◆ **ACTION ITEM**: How many lines in these records include the string "each"? Reply with that number alone.

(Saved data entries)
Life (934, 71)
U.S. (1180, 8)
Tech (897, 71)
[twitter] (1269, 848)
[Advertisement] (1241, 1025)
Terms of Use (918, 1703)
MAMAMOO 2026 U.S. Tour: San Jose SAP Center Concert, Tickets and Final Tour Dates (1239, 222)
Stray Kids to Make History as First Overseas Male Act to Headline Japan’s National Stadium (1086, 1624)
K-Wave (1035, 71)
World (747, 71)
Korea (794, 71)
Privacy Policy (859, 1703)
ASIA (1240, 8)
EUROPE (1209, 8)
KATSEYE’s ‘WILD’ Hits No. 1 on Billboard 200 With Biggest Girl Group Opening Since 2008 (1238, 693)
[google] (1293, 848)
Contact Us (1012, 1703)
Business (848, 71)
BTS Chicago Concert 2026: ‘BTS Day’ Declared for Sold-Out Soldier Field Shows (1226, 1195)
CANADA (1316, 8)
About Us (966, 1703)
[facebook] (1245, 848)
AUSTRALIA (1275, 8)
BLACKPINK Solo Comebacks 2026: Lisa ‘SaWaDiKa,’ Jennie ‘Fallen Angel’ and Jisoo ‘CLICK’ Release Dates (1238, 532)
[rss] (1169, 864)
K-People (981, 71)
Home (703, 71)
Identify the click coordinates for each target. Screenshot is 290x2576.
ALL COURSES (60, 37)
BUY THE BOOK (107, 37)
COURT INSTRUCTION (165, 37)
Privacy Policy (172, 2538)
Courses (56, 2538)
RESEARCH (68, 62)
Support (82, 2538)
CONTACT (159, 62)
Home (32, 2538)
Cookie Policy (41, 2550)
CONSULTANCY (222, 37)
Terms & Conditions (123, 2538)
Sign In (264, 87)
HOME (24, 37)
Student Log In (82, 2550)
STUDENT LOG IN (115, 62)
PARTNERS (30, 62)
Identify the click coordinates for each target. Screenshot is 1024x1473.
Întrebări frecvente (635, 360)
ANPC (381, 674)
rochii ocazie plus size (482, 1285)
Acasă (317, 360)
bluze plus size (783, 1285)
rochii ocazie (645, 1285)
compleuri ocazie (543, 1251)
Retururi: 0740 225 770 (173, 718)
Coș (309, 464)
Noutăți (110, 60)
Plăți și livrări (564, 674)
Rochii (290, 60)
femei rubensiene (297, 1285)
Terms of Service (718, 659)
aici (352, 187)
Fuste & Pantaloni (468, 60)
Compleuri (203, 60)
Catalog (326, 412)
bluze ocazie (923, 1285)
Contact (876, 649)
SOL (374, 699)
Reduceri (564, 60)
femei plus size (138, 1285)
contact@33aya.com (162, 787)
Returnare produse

◆ **OUTPUT BELOW**: 2